マリフアナ関連品の製造や栽培を手がけるアメリカン・グリーン社(本社アリゾナ州)が3日、同州ニプトンの土地約50ヘクタールを丸ごと買い取った。報道によると、購入価格はおよそ500万ドル(約5億5000万円)。同社はこの地を米国初の「大麻に優しいエネルギー自給型観光地」として売り出す計画だ。

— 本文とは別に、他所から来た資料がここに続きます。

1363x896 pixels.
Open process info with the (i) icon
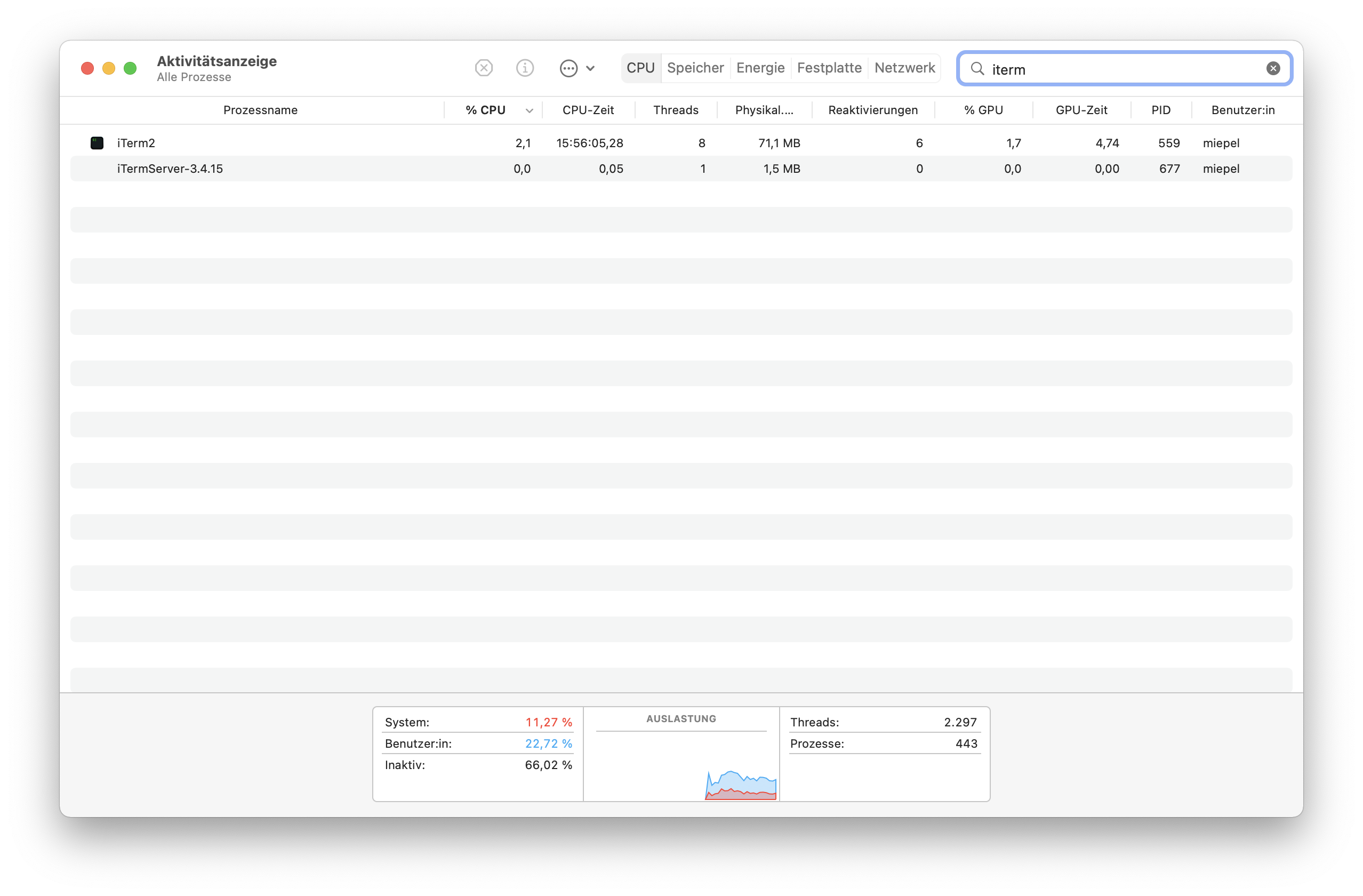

ニプトンはネバダ州との州境に近く、ラスベガスからは車で1時間ほど、カリフォルニア州ロサンゼルスからは3時間ほど。もともと金銀の採掘や牧畜を主要産業としていた町で、ホテルが1軒と日用品店、学校校舎がある。

人口はわずか20人ほど。

アメリカン・グリーンは同地でまず、大麻入り飲料水のボトル生産に乗り出す計画。250万ドルを投じて1年半がかりで行う開発計画には、マリフアナ食品の製造や大麻草の栽培も盛り込まれている。

観光客向けの温泉や宿泊施設、マリフアナ販売店も設置して、「意識の高い大麻消費者のための初のエコツーリズム」を展開する。

娯楽用マリフアナは昨年、カリフォルニア、ネバダの両州で合法化された。ただし連邦法では依然として禁止されている。